By applying the extended method, as described in Section 2.5, the extended Rosetta3 PTF improves the prediction of soil moisture for water content less than about 0.10 cm3 cm−3, with the RMSE reducing from 0.058 to 0.056 cm3 cm−3. The improvement is even more notable for conductivity, with the R2 increasing from 0.60 to 0.66 and the RMSElog10(K) decreasing from 1.43 to 1.20 log10 (cm d−1).
5 Discussion
5.1 Prediction of Complete SHPs With Limited Observations
Measurements of SHPs in dry conditions are time-consuming and can be difficult. In this paper, by applying a powerful machine learning method (the RF method), we built a relationship between SL and soil texture information based on 275 soil samples. With the estimated SL, then we can predict the SWRC in dry conditions. Furthermore, we developed a physically-based method for predicting the HCC under dry conditions with the estimated SWRC. Combining the SHPs predicted for the dry range with SHPs measured in the capillary-dominant zone shows an excellent performance in predicting complete SHPs.
In practice, this method provides a simple and accurate way for deriving complete SHPs with measurements only in the wet moisture range, for instance, for matric potential above −1.0 × 103 cm. This matric potential range is in the limit of the widely applied tensiometers.
In the literature on SHPs measurements, to derive a complete SWRC, several different devices have often been required (e.g., Schelle et al., 2013). For example, tensiometers for the high matric potential range (0 to −100 KPa), pressure plate apparatus for dry conditions (0 to several MPa), and chilled-mirror dew point devices (WP4-T e.g.,) for very dry conditions (several to hundreds of MPa). Meanwhile, a long period is required to reach equilibrium under very dry conditions (Schelle et al., 2013; Wang et al., 2013). Therefore, it is labor-intensive and time-consuming to measure a complete SWRC directly. For the HCC, measurements in very dry conditions are even more difficult because of the extremely slow water movement rate, and have rarely been presented in the literature.
Accordingly, the method described in this paper provides a simple and accurate method for deriving SHPs from saturation to oven dryness with measurements only from a relatively wet moisture range.
5.2 Limitations of the Model Structure and SHP Observations in PTF Development
Most PTFs provided in the literature show a relatively poor performance under dry conditions. Taking the Rosetta3 PTF developed with the most commonly applied VGM model as an example, it generally shows overestimation of moisture and obvious underestimation of conductivity under dry conditions (Figure 10, and also reported by Zhang & Schaap, 2017 and Rudiyanto et al., 2021), due to the limitation of the model structure. That is, this kind of model only accounts for capillary forces while neglecting the impact of adsorption forces that are dominant under dry conditions (e.g., Tuller & Or, 2001; Tokunaga, 2009). When evaluating with the selected 212 soil samples, the VGM model based Rosetta3 PTF also yields significant overestimation of conductivity for most data in the medium to high potential range (Figure 10).

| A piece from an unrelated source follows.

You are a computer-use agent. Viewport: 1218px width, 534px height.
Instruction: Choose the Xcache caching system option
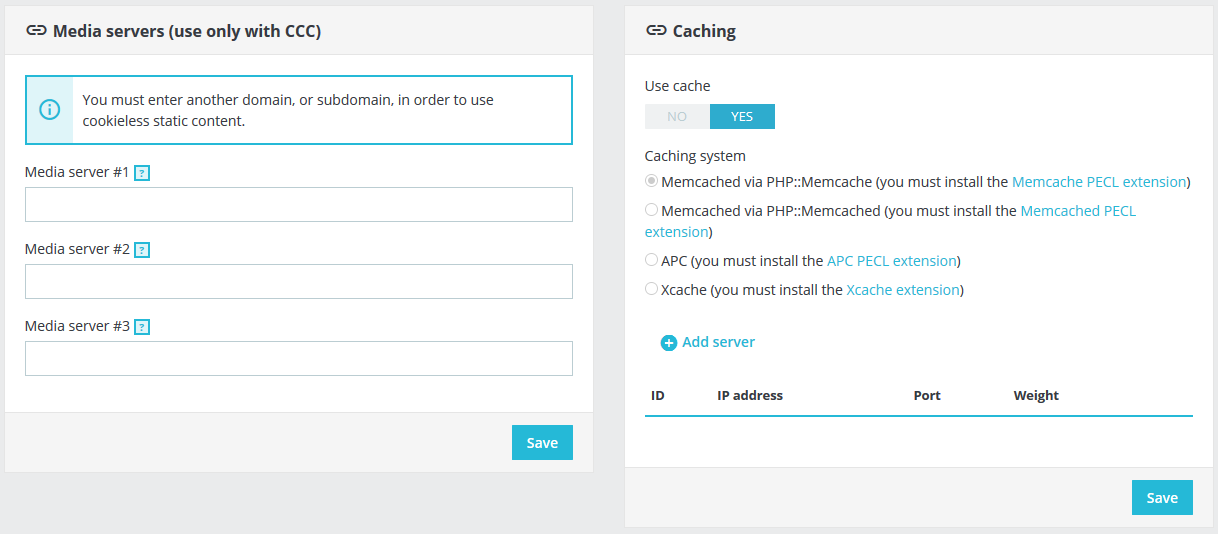tap(652, 290)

In Rosetta3, the measured Ks rather than the fitted value as applied in this study was used in developing the PTF (Zhang & Schaap, 2017). As argued by Schaap and Leij (2000) and Schaap et al. (2001), among many others, applying observed Ks as matching point can lead to overprediction of conductivity at most matric potentials. The reason for this is that the Ks is sensitive to macropore flow while the unsaturated flow is in soil matrix (van Genuchten & Nielsen, 1985).

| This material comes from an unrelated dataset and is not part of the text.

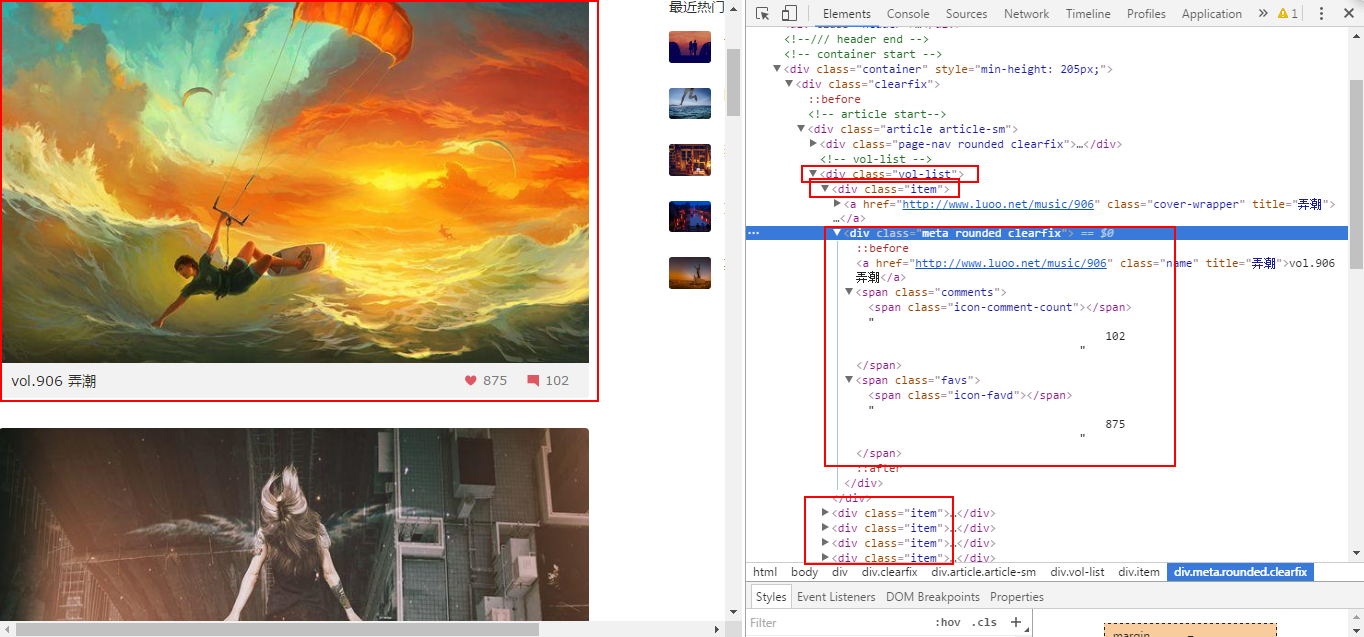Viewport: 1364px width, 637px height.
Task: Collapse the div class vol-list node
Action: [813, 174]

When applying the FXW model that considers both capillary and adsorption forces and treating Ks as a free-fitted parameter, the developed PTFs improve the prediction of soil moisture and conductivity under dry conditions. However, the developed PTFs with the original data overestimate the conductivity in the test case (Figure 8). This overestimation can be attributed to the abrupt drop near saturation of the HCC of the FXW model for soils with small n values (Wang et al., 2018, 2022; de Rooij et al., 2021). This shortcoming is a result of the non-zero dθ/dh at the matric potential of zero (de Rooij et al., 2021; Schaap & van Genuchten, 2006; van Genuchten & Nielsen, 1985). For soils with small n value, a much higher Ks is therefore expected when fitting the observations. Accordingly, if the applied data include a relatively high proportion of soils with small n values, the developed PTF tends to overestimate Ks and then overestimate the unsaturated conductivity for soils with high n values.

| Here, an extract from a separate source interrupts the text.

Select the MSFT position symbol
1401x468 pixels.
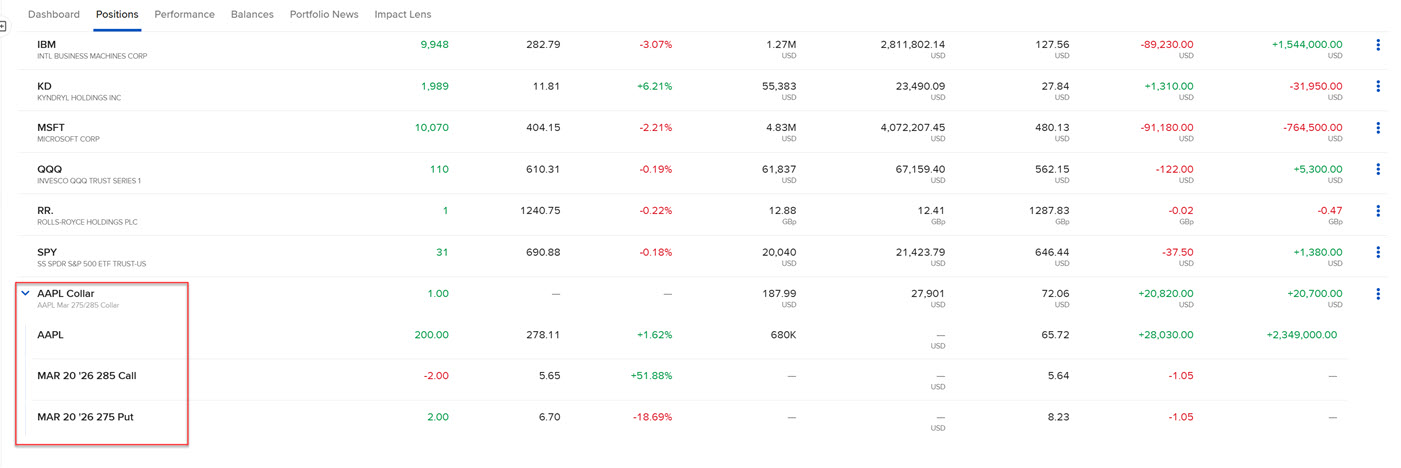point(51,128)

In contrast, the PTFs developed with the FXW-M1 model, which solves the unrealistic drop by forcing water content be saturated above a non-zero matric potential (Wang et al., 2022), considerably improve the prediction of conductivity (Figures 8 and 9). We also included the impact of vapor diffusion, which only slightly improves the model performance, mainly due to the limited observations of conductivity in extremely dry conditions. The notably improved performance obtained when considering the impact of adsorption forces and dealing with the unrealistic decrease near saturation indicates that the limitations coming from the model structure have to be considered in PTF development, in addition to applying broader datasets and more model inputs, as well as more powerful machine learning or deep learning methods.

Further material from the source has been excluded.